Again, it’s not always easy. There are several common obstacles to personal growth that you will encounter. One of the most significant is your willingness to look deeply at yourself. This can be difficult, especially when there are past traumas or limiting beliefs that need to be addressed. You may also struggle with consistency and discipline, finding it challenging to establish new habits and stick to them over time. It is essential to develop a growth mindset and believe that you can change and improve, even when faced with setbacks or challenges.  Allowing yourself time, patience, and the inevitable setbacks.  Keep going!

Measuring progress towards personal growth is the “cheat code” to staying motivated and on track. I’d suggest that you measure your progress to create a scorecard or questionnaire that captures key metrics related to your goals. This can include tracking your sleep, exercise, diet, relationships, and work performance – any metrics related to the goal you have laid out for yourself. By reviewing this data regularly, you can identify trends and make adjustments to your self-management program as needed.

For example – rate myself every morning on the following dimensions – hours of sleep, minutes of mediation, quality of my relationships with my daughters, how deep and consistent is my leave of peace?, did I over eat?, did I exercise?, what is holding me back from being my authentic self?, what powerful questions I could have asked yesterday but didn’t?, what am I grateful for right now?  This allows me to think through the key areas of growth I’m working on every day.  I adjust the questions as appropriate I go along my journey.  
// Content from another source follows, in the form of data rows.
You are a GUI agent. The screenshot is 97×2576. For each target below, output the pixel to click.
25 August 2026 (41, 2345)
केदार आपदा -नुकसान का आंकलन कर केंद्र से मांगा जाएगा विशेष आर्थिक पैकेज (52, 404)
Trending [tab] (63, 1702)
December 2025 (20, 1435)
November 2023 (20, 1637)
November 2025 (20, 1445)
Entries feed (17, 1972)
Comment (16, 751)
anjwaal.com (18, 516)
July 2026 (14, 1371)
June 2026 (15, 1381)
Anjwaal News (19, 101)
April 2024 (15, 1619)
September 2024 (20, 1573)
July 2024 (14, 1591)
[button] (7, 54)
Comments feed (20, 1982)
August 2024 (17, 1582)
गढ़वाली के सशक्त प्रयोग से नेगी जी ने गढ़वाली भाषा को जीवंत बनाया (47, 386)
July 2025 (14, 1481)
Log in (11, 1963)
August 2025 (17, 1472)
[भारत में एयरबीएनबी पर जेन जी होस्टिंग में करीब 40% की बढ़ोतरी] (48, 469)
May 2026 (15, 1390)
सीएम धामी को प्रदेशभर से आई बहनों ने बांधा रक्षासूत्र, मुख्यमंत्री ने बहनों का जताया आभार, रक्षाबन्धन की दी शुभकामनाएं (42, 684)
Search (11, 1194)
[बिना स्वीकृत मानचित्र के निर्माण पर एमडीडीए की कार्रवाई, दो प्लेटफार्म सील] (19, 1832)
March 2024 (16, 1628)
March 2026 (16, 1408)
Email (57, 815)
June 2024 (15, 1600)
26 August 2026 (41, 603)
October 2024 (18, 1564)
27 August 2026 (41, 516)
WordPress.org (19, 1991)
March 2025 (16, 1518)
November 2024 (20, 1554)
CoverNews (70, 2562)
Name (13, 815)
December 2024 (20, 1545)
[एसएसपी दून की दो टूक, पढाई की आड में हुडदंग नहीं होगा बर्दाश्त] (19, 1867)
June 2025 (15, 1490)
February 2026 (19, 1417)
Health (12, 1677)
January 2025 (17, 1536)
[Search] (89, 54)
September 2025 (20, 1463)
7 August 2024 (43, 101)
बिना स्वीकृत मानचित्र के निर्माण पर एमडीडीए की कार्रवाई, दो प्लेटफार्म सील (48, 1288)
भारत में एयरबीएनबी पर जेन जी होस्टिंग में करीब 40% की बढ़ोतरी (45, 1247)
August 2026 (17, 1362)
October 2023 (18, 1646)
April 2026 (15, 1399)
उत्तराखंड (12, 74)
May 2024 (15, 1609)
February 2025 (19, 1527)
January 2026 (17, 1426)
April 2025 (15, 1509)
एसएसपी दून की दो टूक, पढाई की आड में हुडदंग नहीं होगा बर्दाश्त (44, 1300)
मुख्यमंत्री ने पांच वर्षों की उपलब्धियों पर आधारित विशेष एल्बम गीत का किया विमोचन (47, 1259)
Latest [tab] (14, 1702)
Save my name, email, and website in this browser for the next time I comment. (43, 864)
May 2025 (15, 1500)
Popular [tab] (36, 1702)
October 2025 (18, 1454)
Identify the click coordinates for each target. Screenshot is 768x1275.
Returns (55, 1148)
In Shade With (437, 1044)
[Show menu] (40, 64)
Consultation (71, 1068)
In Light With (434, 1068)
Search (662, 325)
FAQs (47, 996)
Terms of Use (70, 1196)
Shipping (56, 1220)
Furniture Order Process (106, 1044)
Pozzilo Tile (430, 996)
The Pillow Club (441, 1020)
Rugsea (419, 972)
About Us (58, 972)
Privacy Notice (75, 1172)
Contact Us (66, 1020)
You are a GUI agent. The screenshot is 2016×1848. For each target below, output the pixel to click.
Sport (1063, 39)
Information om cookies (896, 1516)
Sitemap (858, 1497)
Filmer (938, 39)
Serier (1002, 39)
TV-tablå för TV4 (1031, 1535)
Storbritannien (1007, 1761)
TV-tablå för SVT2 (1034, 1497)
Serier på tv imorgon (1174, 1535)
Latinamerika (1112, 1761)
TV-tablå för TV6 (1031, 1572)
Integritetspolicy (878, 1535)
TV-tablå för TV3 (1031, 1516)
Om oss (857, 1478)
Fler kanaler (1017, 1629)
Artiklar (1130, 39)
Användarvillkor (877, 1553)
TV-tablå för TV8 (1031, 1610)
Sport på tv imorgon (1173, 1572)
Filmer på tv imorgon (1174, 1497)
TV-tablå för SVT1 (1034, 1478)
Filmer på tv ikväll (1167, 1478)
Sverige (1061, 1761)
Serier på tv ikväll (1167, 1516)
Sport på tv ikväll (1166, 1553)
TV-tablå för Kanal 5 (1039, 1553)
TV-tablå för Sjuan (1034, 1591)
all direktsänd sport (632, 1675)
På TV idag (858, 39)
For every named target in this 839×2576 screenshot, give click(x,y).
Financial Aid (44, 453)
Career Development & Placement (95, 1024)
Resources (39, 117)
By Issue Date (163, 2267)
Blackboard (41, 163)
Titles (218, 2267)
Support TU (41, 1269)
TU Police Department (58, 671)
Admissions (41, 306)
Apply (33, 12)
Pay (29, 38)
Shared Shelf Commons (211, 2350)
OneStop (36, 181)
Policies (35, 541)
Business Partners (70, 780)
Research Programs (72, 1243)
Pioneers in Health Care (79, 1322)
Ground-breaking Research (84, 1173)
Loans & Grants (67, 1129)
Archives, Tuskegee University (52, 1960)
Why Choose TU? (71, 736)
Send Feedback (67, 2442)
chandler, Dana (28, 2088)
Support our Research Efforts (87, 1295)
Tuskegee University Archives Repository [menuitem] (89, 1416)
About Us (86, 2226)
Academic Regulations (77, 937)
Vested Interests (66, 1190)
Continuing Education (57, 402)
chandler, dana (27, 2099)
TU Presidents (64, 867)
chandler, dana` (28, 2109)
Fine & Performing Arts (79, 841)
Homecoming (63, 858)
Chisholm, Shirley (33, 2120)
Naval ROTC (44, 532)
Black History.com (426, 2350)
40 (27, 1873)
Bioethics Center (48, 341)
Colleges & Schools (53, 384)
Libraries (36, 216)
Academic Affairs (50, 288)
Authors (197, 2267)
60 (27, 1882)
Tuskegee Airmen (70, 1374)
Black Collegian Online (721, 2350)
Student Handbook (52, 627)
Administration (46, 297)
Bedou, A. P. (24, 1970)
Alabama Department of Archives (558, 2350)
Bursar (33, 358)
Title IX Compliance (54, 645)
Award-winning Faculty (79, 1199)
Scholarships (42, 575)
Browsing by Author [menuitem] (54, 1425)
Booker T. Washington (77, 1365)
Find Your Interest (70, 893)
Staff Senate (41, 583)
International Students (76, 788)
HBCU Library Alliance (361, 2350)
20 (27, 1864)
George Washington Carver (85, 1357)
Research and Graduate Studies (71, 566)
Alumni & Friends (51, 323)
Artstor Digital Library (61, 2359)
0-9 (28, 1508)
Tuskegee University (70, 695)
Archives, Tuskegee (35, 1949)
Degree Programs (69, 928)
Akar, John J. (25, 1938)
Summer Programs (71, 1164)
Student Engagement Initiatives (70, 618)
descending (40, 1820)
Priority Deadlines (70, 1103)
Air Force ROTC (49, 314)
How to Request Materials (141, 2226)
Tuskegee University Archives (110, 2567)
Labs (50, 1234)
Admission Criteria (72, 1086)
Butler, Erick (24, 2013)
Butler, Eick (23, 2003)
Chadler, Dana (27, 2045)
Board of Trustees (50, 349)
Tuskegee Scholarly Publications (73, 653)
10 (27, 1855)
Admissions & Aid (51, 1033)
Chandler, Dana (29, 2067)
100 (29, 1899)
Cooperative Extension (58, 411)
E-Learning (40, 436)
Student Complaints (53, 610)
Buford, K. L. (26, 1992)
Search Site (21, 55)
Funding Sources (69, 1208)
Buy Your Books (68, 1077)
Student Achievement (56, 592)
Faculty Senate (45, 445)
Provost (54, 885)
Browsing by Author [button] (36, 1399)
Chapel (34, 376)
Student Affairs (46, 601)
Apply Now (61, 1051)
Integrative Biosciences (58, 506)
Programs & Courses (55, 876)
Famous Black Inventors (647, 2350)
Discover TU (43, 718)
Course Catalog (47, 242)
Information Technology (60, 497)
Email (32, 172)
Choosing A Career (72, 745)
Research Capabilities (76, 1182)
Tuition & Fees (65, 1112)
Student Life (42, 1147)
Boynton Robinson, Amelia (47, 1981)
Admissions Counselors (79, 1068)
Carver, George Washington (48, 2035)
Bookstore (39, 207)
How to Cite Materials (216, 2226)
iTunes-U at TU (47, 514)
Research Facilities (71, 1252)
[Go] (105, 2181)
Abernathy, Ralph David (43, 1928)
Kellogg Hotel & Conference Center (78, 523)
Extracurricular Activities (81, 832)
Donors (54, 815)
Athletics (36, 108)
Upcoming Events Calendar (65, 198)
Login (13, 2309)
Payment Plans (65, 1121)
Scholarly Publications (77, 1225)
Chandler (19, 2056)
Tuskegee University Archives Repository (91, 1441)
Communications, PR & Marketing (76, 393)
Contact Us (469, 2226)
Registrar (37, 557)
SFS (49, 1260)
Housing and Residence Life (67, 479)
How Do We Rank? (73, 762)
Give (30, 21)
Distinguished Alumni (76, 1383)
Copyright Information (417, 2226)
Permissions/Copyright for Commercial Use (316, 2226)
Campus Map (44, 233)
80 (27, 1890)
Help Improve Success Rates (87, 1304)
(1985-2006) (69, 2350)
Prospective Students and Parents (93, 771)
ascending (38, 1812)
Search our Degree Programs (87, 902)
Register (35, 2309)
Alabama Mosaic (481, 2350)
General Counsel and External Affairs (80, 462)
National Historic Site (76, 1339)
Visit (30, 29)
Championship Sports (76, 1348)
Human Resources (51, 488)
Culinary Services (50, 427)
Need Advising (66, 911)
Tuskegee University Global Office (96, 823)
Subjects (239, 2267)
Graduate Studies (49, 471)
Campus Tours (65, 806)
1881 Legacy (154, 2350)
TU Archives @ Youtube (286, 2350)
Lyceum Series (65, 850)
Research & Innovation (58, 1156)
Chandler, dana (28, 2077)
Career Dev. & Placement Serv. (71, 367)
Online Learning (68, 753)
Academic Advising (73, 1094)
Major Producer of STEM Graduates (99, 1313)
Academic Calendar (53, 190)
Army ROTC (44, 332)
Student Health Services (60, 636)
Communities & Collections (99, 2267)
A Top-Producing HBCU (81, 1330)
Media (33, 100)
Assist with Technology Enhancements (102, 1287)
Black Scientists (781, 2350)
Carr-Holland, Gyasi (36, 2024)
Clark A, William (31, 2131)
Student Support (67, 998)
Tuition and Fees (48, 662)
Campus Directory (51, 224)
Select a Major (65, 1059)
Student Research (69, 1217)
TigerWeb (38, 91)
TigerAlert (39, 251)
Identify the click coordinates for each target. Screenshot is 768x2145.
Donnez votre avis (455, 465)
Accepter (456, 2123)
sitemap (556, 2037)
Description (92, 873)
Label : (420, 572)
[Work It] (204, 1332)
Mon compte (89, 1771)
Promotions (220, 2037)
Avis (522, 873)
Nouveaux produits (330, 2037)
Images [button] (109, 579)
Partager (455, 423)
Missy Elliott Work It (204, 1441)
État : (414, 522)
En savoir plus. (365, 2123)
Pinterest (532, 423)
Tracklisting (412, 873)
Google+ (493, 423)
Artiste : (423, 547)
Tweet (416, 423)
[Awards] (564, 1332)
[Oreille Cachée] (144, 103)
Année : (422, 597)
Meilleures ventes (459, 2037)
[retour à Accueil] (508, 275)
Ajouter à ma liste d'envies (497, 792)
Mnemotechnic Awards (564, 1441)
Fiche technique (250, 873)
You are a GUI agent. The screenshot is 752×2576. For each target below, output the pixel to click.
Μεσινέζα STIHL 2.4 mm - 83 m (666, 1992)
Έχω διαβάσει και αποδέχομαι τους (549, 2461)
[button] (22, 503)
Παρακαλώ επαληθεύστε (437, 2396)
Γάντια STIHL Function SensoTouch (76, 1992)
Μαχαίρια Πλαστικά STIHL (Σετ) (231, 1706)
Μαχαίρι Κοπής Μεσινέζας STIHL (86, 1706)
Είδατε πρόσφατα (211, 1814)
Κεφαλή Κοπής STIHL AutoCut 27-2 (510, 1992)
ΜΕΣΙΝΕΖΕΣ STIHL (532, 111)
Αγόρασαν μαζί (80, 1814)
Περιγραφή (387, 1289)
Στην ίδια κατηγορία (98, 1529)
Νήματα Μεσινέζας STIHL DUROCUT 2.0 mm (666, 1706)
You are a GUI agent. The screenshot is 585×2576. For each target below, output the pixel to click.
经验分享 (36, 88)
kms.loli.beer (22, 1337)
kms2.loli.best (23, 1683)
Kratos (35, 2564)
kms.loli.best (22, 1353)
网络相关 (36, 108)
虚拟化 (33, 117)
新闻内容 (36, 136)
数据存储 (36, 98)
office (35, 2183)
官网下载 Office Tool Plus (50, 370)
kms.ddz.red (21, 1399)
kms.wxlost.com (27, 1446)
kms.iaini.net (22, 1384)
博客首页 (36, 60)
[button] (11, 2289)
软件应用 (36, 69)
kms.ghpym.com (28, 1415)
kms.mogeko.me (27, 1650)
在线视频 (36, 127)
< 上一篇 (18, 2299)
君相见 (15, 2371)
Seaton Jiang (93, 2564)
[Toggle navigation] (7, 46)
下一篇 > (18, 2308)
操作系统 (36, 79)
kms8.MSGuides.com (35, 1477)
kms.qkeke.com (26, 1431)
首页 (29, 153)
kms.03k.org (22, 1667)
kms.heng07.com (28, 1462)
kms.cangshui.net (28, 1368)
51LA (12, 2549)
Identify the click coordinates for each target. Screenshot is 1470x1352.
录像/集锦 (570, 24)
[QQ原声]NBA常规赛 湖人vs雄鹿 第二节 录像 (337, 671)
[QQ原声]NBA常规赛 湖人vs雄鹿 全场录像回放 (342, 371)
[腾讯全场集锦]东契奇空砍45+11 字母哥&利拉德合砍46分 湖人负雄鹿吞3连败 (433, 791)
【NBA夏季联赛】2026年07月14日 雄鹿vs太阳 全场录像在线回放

Ultimately, consistency is critical to personal growth. And that requires making a commitment to yourself. While a support system of others is important, you need to build a capacity for holding yourself accountable, even when nobody else is looking on or tracking your progress. There won’t be someone else making sure that you go out for that early morning run or make another cold call.

It takes discipline and commitment to establish new habits and stick to them over time. However, once you find the right habits that work for you, you will want to do them every day. Self-management is a daily process that involves assessing progress, scoring, re-evaluating, adjusting, and continuing forward. By staying disciplined and consistent, you can make steady progress towards your goals, celebrate progress and “wins on the board”, and ultimately achieve what you know you are capable of achieving.

Once you’ve got it right your own self-management process may just end up being your favorite part of your day.  Mine is.

 What steps have you taken to facilitate your personal growth? What have you found to be effective in holding yourself accountable?